Une technologie maîtrisée : Contrairement au Royaume-Uni, dépendant des États-Unis, la France contrôle toute sa chaîne nucléaire. La mutualisation signifierait ouvrir les portes de nos secrets stratégiques à des États qui n’ont ni la volonté ni les moyens de les développer eux-mêmes.
L’Allemagne, future hyperpuissance européenne
L’Allemagne, déjà maîtresse économique de l’Europe, cherche à devenir une puissance militaire. Avec une armée en pleine expansion et une influence croissante sur les décisions européennes, elle n’a qu’un obstacle : l’absence d’arme nucléaire. En mutualisant la bombe française, Macron lui offre la clé de la domination continentale.
Berlin, qui dicte déjà les politiques économiques et migratoires, pourrait bientôt imposer sa volonté stratégique. La France deviendrait un simple fournisseur de services nucléaires, perdant toute autonomie.
L’Allemagne, sans avoir à supporter le coût ou les risques de la dissuasion, en récolterait les bénéfices. Elle pourrait ainsi neutraliser la France comme rival stratégique, tout en consolidant son hégémonie.
La fin de l’avertissement nucléaire français
La doctrine française prévoit un « avertissement » nucléaire en cas de menace sur ses intérêts vitaux. Mais si la dissuasion devient européenne, qui décidera du déclenchement ? Berlin ? Bruxelles ? Une commission technocratique ?
Une décision diluée : La rapidité et la crédibilité de la riposte nucléaire, essentielles à la dissuasion, seraient remises en cause par des débats interminables entre 27 États.
En 1956, la France a déjà payé le prix de l’indécision collective lors de la crise de Suez. Une Europe nucléaire serait condamnée à la même impuissance.
Les conséquences géopolitiques : une France affaiblie, une Europe vassalisée
La dissuasion gaullienne garantissait à la France une marge de manœuvre indépendante des États-Unis et de l’OTAN. En mutualisant, Macron aligne la France sur une Europe atlantiste, où Washington et Berlin dicteront les règles.
Un alignement sur l’OTAN : Les États-Unis, qui ont toujours vu d’un mauvais œil la force de frappe française, y gagneraient une Europe nucléaire sous leur contrôle indirect.
Sans autonomie nucléaire, Paris perdrait son statut de membre permanent au Conseil de sécurité de l’ONU, où sa voix ne pèserait plus que celle de l’Italie ou de l’Espagne.
Un signal de faiblesse envoyé aux adversaires de l’Europe
Le monde entier ne manquerait pas de voir dans cette mutualisation un signe de décadence française
Moscou craint avant tout une Allemagne revancharde en train de forger un outil militaire de grande ampleur. Que cette Allemagne dispose à son tour de la dissuasion nucléaire est un très mauvais signal que nous lui envoyons. La France, qui malgré la politique belliciste de Macron, jouit d’un capital de sympathie en Russie, serait considérer au Kremlin comme un ennemi stratégique sur le même plan que l’Allemagne.

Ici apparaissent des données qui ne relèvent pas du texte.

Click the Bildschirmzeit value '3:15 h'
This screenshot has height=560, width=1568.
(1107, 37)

Pékin, qui mise sur la fragmentation de l’Occident, y verrait quant à lui une confirmation de l’affaiblissement européen.
Un précédent dangereux pour la prolifération
En partageant son arsenal, la France légitimerait la prolifération nucléaire en Europe. Pourquoi l’Allemagne, l’Italie ou la Pologne ne développeraient-elles pas leurs propres armes, si la mutualisation devient la norme ?

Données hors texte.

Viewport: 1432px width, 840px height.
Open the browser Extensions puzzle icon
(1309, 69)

Une Europe multi-nucléaire serait bien plus instable qu’une Europe où la France, puissance responsable, assure seule la dissuasion.
La mutualisation pourrait être interprétée comme une violation de l’esprit du traité de non-prolifération, ouvrant la voie à de nouvelles puissances nucléaires.
Macron, fossoyeur de la grandeur française
Emmanuel Macron, en proposant la mutualisation de la bombe atomique, trahit l’héritage gaullien et livre la France à une Europe dominée par l’Allemagne. La dissuasion nucléaire n’est pas un service public européen, mais l’outil ultime de la souveraineté française.